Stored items
..............................

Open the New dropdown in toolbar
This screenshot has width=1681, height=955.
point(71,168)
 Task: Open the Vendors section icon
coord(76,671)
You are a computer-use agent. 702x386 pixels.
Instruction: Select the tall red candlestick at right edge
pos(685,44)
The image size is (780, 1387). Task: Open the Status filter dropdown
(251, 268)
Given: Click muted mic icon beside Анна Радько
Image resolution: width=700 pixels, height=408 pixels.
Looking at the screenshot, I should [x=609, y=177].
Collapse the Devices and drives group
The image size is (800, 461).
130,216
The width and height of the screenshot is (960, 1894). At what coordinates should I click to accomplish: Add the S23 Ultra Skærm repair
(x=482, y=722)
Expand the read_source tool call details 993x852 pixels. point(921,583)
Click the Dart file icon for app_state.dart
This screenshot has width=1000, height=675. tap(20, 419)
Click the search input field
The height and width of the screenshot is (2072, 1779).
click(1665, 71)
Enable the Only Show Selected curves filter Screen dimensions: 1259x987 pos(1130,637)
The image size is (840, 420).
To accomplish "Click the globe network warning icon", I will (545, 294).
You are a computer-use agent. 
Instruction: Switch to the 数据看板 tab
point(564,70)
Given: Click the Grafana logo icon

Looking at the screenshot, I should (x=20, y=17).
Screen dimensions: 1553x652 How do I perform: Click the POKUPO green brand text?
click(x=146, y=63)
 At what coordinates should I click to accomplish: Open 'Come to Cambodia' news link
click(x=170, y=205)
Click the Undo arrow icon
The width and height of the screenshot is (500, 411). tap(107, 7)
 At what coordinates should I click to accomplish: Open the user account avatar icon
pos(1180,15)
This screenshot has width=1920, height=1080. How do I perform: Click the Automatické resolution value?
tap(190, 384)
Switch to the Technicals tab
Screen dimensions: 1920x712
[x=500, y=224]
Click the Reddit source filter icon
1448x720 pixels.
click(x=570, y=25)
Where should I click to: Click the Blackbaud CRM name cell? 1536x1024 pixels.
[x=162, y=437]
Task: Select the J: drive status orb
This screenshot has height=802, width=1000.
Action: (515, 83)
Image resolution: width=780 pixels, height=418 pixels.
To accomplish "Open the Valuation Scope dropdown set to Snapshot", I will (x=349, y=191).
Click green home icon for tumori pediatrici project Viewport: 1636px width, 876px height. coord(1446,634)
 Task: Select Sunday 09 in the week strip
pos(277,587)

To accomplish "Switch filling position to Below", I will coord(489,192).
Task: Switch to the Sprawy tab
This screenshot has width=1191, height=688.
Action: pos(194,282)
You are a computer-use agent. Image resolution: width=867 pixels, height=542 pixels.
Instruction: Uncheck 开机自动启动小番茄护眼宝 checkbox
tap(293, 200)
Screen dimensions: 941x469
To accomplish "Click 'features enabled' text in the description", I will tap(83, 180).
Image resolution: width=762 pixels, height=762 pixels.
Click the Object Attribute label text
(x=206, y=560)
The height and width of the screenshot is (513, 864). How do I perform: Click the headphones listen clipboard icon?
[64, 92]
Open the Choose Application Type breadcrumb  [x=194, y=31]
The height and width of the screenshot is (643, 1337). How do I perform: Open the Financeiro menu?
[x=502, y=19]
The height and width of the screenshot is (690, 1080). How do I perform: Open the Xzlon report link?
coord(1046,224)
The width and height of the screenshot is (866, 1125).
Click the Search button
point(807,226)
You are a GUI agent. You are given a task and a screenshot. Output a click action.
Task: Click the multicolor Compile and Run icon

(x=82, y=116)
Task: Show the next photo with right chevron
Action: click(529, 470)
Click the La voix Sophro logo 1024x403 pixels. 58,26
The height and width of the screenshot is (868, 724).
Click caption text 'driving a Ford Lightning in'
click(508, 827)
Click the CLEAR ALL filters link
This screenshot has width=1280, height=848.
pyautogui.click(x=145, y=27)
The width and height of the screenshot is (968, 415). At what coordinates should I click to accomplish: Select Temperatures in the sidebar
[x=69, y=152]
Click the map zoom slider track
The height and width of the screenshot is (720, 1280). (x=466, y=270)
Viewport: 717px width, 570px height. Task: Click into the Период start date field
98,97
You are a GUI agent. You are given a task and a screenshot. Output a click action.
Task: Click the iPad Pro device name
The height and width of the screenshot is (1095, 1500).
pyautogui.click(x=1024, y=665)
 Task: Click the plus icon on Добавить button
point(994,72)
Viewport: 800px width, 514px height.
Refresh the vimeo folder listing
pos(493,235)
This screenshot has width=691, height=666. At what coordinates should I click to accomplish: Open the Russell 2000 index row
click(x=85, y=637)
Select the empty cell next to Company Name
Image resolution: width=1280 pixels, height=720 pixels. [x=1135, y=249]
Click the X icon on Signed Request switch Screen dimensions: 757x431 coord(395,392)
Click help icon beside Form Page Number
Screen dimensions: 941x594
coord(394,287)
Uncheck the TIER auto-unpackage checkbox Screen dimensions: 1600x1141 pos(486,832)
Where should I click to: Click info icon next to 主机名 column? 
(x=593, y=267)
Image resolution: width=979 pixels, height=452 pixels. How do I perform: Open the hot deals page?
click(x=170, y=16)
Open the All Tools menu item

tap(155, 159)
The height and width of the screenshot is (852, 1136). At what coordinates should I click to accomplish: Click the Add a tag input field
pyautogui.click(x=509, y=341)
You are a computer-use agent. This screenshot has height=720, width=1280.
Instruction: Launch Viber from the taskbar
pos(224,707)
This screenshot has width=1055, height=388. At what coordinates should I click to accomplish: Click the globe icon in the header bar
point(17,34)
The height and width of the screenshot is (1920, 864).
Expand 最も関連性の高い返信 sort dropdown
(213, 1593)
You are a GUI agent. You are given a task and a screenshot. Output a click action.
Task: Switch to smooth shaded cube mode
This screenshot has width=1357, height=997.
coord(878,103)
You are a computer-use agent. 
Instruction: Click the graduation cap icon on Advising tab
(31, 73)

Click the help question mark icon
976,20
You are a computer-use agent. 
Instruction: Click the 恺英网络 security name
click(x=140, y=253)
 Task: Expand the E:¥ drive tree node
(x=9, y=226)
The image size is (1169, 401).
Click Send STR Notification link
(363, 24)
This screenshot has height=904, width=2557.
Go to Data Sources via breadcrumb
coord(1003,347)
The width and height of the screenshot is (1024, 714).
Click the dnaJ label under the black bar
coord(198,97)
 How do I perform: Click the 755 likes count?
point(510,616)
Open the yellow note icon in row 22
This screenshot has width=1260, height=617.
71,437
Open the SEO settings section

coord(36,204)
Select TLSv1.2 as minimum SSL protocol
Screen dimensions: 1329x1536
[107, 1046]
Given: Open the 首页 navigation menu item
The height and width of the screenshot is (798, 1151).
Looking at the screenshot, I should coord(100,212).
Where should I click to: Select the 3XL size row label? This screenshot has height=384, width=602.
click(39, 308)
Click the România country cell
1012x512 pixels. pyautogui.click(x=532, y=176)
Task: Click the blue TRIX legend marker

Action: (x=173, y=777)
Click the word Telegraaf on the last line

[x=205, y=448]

..............................

→ What you have to do
Please show every line of the entries above that contains the word "will".

→ Reply to the exercise
To accomplish "Click the globe network warning icon", I will (545, 294).
To accomplish "Open the Valuation Scope dropdown set to Snapshot", I will (x=349, y=191).
To accomplish "Switch filling position to Below", I will coord(489,192).
To accomplish "Click 'features enabled' text in the description", I will tap(83, 180).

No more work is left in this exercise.